A blinding green flash, a dull rumble and a pierced house: two weeks after the fall of an asteroid between France and Germany, scientists confirm the unique aspect of this science fiction scene.
Nearly two weeks after a spectacular fireball passed through the European sky, scientific analyzes confirm the historic aspect of the event. What was only a green flash for thousands of French people turned into an extremely rare impact on a German home.

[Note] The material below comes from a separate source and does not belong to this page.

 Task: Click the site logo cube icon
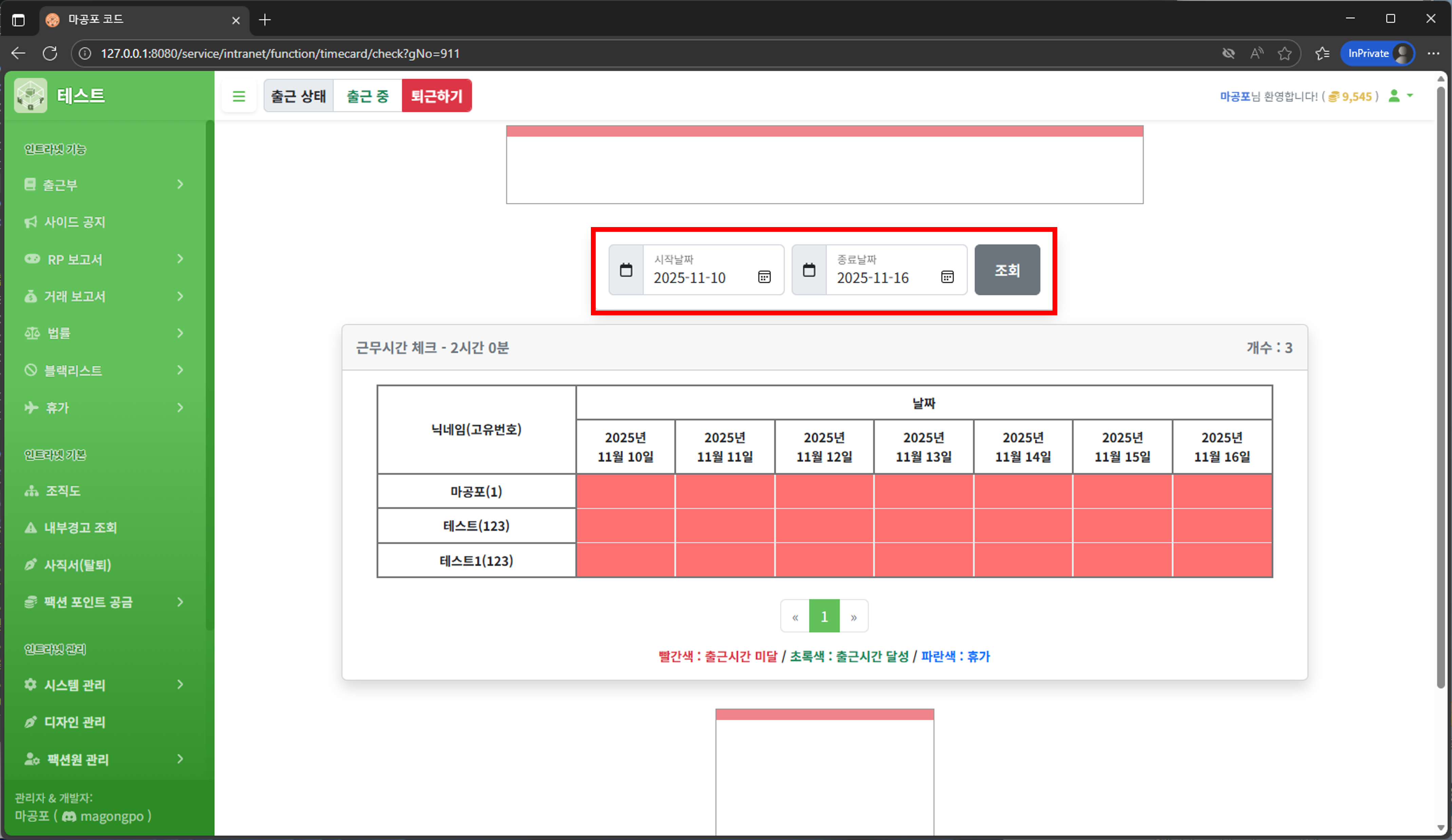[x=31, y=96]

On March 8, around 7:00 p.m., time stood still from the Rhineland to the French Grand Est. In a few seconds, the dark night faded. “It was like a car collision, I looked around but I didn’t see anything“, says a cyclist still in shock. “I saw something fly at an incredible speed, it was certainly four times faster than a jet plane“, reports another city dweller in the local media SWR. In Nancy, Strasbourg, Lille and even in the Vosges, witnesses describe the same unreal scene: a ball of fire projecting clear shadows on the ground, transforming the nocturnal landscape into a daytime setting.
The numerous videos from “dashcams” (cameras installed on car windshields) and surveillance cameras which continue to saturate social networks show a trajectory turning fluorescent green. For astrophysicists, the explanation is now confirmed: this characteristic color indicates the presence of nickel and magnesium in the rock. Entering the atmosphere at more than 70,000 km/h, these metals ignite and ionize, creating this electrical halo that has so disconcerted observers. Faced with the massive influx of calls, the Koblenz police had to reassure the population: it was neither a plane crash nor a satellite fall, but a rare natural event.
While most meteors disintegrate completely at high altitude, this one survived its hellish journey. In Koblenz, in the Güls district, the unthinkable happened: a fragment hit the roof of a residential house, leaving a hole the size of a football. Although the police and firefighters have secured the impact areas in the Hunsrück and Eifel regions, interest does not wane. For scientists, each gram recovered is a time capsule dating back to the formation of the solar system. Fortunately, despite the violence of the impact and the speed of the fall, no injuries were reported.
Such an event is a statistical miracle: if such powerful lightning only occurs about once a year in a country, seeing a meteorite directly hit a home only happens a few times a century on the scale of a continent.